(Excerpts from a dataset)
%%

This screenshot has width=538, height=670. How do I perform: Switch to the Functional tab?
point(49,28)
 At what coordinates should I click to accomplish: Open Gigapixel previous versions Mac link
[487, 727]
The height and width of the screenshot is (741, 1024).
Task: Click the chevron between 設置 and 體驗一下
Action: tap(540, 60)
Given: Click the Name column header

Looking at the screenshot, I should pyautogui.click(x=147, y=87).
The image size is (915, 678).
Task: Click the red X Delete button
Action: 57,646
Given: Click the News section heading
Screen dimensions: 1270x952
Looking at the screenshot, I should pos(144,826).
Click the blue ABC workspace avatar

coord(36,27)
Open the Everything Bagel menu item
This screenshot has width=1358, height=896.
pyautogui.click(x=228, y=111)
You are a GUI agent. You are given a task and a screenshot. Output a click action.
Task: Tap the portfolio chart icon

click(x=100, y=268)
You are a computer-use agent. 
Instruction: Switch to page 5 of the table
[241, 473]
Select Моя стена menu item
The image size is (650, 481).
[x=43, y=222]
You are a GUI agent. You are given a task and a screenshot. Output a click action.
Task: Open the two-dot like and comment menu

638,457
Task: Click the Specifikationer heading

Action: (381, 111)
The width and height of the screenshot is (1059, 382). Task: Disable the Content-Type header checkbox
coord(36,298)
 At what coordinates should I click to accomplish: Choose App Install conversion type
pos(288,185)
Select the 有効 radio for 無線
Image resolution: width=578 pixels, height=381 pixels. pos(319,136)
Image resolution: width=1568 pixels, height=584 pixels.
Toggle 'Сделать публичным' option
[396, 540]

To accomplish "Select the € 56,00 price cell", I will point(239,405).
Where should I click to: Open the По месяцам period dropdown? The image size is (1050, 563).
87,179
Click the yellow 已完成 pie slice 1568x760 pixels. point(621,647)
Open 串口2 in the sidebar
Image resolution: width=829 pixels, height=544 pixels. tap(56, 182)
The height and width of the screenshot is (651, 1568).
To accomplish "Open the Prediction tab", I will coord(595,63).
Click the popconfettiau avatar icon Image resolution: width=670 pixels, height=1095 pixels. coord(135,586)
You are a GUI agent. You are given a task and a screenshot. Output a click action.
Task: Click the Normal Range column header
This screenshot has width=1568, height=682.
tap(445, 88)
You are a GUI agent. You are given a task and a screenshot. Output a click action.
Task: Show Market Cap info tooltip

%%

__What to produce__
Whenever a line above has the word "will" in it, copy that line.

__Task result__
To accomplish "Select the € 56,00 price cell", I will point(239,405).
To accomplish "Open the Prediction tab", I will coord(595,63).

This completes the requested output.